Avaliação sistemática da literatura estudada
A publicação de meta-análises que examinam os efeitos dos canabinóides na saúde e noutros resultados aumentou significativamente. No entanto, a maioria dos resultados meta-analíticos resume dados de estudos observacionais e é suscetível a múltiplas fontes de enviesamento. Até à data, nenhuma revisão global avaliou sistematicamente as provas relativas à canábis, aos canabinóides e aos medicamentos à base de canábis e aos resultados em matéria de saúde nos seres humanos, a partir de meta-análises que incluam tanto estudos observacionais como ensaios controlados aleatórios. O objetivo de um estudo era, portanto, avaliar sistematicamente a extensão, a qualidade, a credibilidade e a segurança das relações entre a canábis, os canabinóides e os medicamentos à base de canábis e a saúde humana.
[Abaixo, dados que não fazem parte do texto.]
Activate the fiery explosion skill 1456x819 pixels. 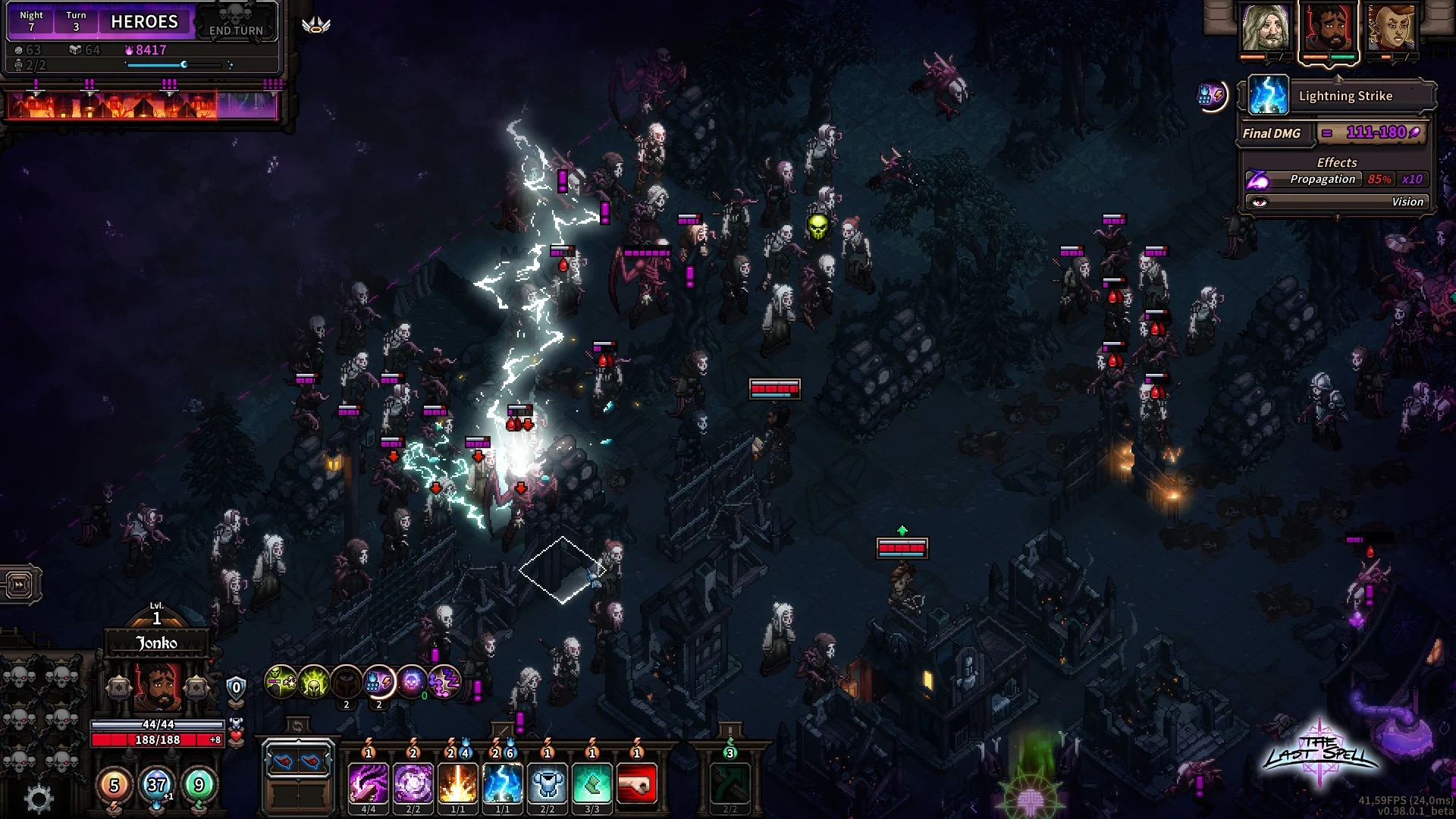pyautogui.click(x=458, y=784)
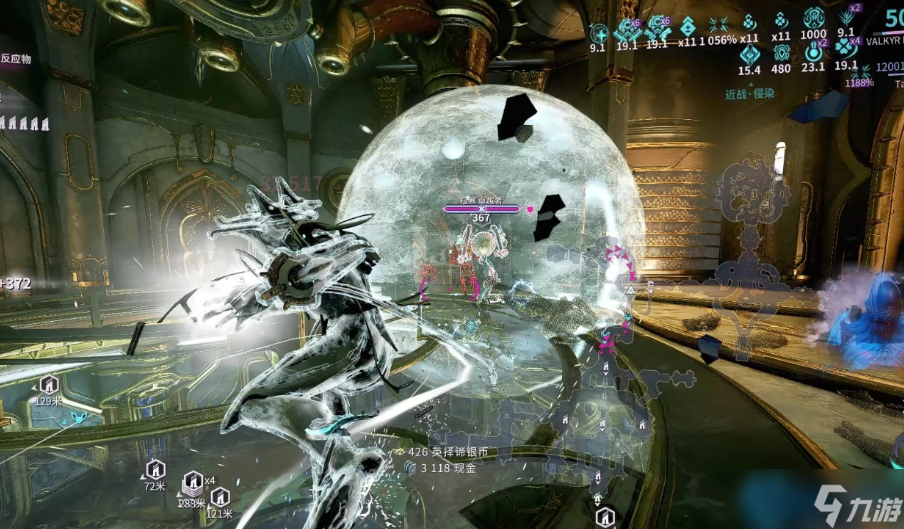The width and height of the screenshot is (904, 529).
Task: Select the 1188% burst buff icon
Action: (859, 72)
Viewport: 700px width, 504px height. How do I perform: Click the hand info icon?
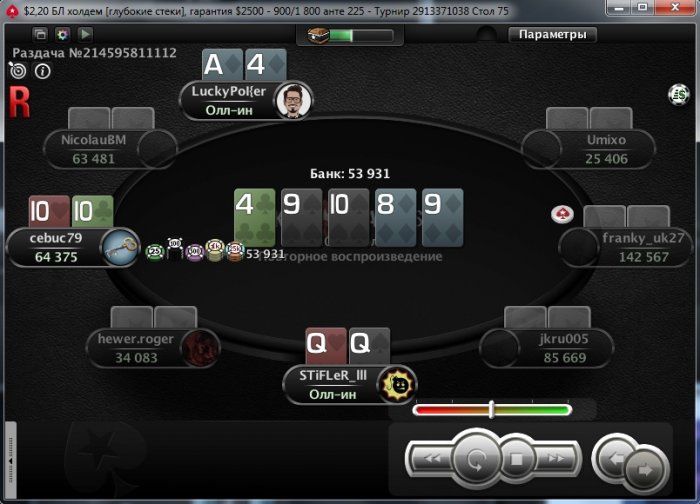click(43, 71)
Foco na segurança e eficácia
Para o efeito, foram incluídas no estudo 101 meta-análises. Os ensaios clínicos aleatórios, que foram apoiados com um grau de certeza elevado a moderado, mostraram que os medicamentos à base de canábis aumentaram os acontecimentos adversos relacionados com o sistema nervoso central, os efeitos psicológicos e a visão em pessoas com doenças mistas, mas melhoraram as náuseas/vómitos, a dor e a espasticidade. Em termos do potencial terapêutico dos medicamentos à base de canábis, o canabidiol demonstrou ter um efeito positivo na redução das convulsões em certas formas de epilepsia em crianças e adultos, incluindo a síndrome de Lennox-Gastaut, a síndrome de Dravet e outras formas de epilepsia. O canabidiol aumentou o risco de diarreia e sonolência, não teve qualquer efeito sobre as perturbações do sono, mas reduziu as convulsões em diferentes populações e medidas, melhorou a impressão geral e a qualidade de vida. Na esclerose múltipla, os canabinóides melhoraram a espasticidade e a dor, mas aumentaram o risco de tonturas, boca seca, náuseas e sonolência.
Em suma, foi demonstrado que o canabidiol é particularmente eficaz em pessoas com epilepsia. Além disso, os medicamentos à base de cannabis são eficazes para pessoas com esclerose múltipla, dor crónica, doença inflamatória intestinal e em cuidados paliativos, mas não sem efeitos secundários. Assim, os medicamentos à base de cannabis podem ser uma opção útil para as pessoas com epilepsia, para a dor crónica em várias doenças, para a espasticidade muscular na esclerose múltipla, para as náuseas e os vómitos em populações clínicas mistas e para o sono em doentes com cancro.
Fonte: Solmi M et al. Balancing risks and benefits of cannabis use: umbrella review of meta-analyses of randomised controlled trials and observational studies. BMJ. 2023; 382: e072348.